According to industry experts, the majority of consumers don’t understand areas of health insurance.
A survey of 2,500 people conducted by the Association of British Insurers found just under half said their understanding of critical illness cover was a 5 or below (out of 10).
This lack of understanding speaks volumes about the clarity of average insurance policies. Look at our jargon buster to find the meanings of some commonly used health insurance terms.
Health insurance jargon
Coinsurance – Once you have reached your annual deductable (see below for definition) your insurer will pay a percentage of any healthcare costs after this, usually 70-80%. You will be required to pay the remaining 20-30% as coinsurance.

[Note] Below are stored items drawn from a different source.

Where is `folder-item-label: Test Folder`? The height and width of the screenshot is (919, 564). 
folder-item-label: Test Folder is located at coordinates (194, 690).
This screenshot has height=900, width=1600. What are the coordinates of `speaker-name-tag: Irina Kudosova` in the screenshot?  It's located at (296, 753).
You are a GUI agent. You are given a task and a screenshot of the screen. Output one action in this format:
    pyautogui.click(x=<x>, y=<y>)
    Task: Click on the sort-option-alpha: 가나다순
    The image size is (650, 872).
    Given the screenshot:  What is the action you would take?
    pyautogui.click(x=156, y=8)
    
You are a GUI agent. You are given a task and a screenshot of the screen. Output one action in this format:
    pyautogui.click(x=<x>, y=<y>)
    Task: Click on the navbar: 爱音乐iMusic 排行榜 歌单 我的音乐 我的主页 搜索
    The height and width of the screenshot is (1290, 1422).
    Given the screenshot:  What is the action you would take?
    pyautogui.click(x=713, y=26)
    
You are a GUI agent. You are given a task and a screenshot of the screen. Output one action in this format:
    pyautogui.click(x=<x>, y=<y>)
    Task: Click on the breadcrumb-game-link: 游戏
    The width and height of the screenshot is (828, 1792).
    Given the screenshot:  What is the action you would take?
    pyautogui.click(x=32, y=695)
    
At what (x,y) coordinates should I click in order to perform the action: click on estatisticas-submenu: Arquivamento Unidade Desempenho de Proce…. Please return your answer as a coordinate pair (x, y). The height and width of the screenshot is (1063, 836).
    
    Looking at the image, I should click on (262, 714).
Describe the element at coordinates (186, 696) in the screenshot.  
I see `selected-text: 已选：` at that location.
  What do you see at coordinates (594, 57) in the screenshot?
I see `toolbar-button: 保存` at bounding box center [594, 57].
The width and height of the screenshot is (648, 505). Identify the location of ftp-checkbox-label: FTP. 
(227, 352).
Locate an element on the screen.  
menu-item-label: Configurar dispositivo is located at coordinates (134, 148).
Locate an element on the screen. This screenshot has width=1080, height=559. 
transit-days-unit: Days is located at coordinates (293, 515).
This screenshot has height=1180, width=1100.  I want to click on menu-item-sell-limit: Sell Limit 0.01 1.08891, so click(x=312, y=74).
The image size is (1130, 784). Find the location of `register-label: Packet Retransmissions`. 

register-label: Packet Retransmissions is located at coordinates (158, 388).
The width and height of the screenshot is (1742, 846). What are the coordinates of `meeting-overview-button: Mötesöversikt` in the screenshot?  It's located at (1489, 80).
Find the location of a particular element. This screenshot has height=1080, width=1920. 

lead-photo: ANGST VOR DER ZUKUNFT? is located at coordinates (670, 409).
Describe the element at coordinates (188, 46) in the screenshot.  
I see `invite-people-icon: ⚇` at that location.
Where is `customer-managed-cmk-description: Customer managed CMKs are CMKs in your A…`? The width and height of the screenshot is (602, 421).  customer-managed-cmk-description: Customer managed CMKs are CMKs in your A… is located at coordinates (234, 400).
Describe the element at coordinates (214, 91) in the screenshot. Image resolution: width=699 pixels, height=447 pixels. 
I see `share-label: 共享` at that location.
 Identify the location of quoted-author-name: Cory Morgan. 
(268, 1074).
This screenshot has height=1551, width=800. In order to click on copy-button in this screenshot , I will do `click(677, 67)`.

Copayment (copay) – a flat fee you have to pay for a health service. For example, the copay for a visit to the doctor may be $20, the hospital $50 and so on.
Deductible – this is how much you must pay per year for healthcare related services before your health insurance kicks-in.
Formulary – list of drugs covered by your insurance plan.
PMI – Private medical insurance
POS (Point of Service) plan – these have a network of service providers. You pick your main doctor and receive treatment from pre-approved centres in your network. If you choose to go out of your network for healthcare you may pay more.
Pre-existing condition – a condition that existed before you apply for or enrol in a new health coverage plan.
Premiums – the amount you or your employer pay per month for your health insurance.
Reasonable and customary fee – this is what your insurance provider says is the average payment for a medical procedure or service. It depends on your geographic area, if you pay more than this fee you may not be able to claim all the costs back.
Underwriting – the process by which insurers decide whether an individual is eligible for health insurance and how much they should pay.